How to Stop Time, by Matt Haig: A man with a secret rare condition that has enabled him to survive for centuries moves to London to become a high-school history teacher and considers defying his protective guardians’ rule against falling in love when he becomes entranced by a captivating colleague. By the best-selling author of Reasons to Stay Alive.
The Monk of Mokha, by Dave Eggers: The best-selling author of The Circle traces his upbringing as a Yemeni-American in San Francisco and his dream of resurrecting the ancient art of cultivating, roasting and importing Yemeni coffee, an endeavor that is challenged by the brutal realities of Yemen’s 2015 civil war.
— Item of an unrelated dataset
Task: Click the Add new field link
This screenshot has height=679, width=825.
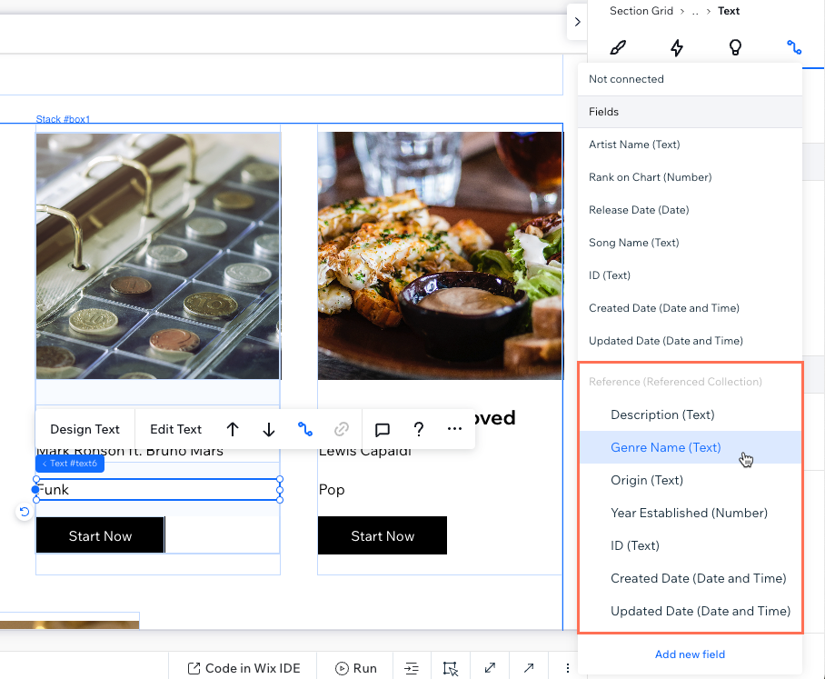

Need to Know, by Karen Cleveland: A dedicated CIA counterintelligence analyst assigned to uncover the leaders of Russian sleeper cells in the United States stumbles on a secret dossier of deep-cover agents before facing an impossible choice that tests her loyalties to the agency and her own family.
The Queen of Hearts, by Kimmery Martin: Two doctors who have been best friends since early adulthood find their bond tested by the return of a former colleague who unearths a secret one of them has been harboring for years.
The Which Way Tree, by Elizabeth Crook: Surviving a panther attack that kills her mother and leaves her with scars, a tenacious young woman resolves to find and kill the unusually aggressive cat with the assistance of a charismatic Mexican American, a haunted preacher, her traumatized half-brother and an old hunting dog. By the award-winning author of The Night Journal.
White Houses, by Amy Bloom: A New York Times best-selling author presents a novel inspired by the life of Lorena Hickok, and by her love affair and enduring friendship with First Lady Eleanor Roosevelt.
The Widows of Malabar Hill, by Sujata Massey: A debut entry in a new series by the Agatha Award-winning author of The Sleeping Dictionary introduces Bombay’s first female lawyer, Oxford graduate Perveen Mistry, as she investigates a suspicious will on behalf of three Muslim widows living in strict purdah seclusion who become subject to a murderous guardian’s schemes for their inheritances.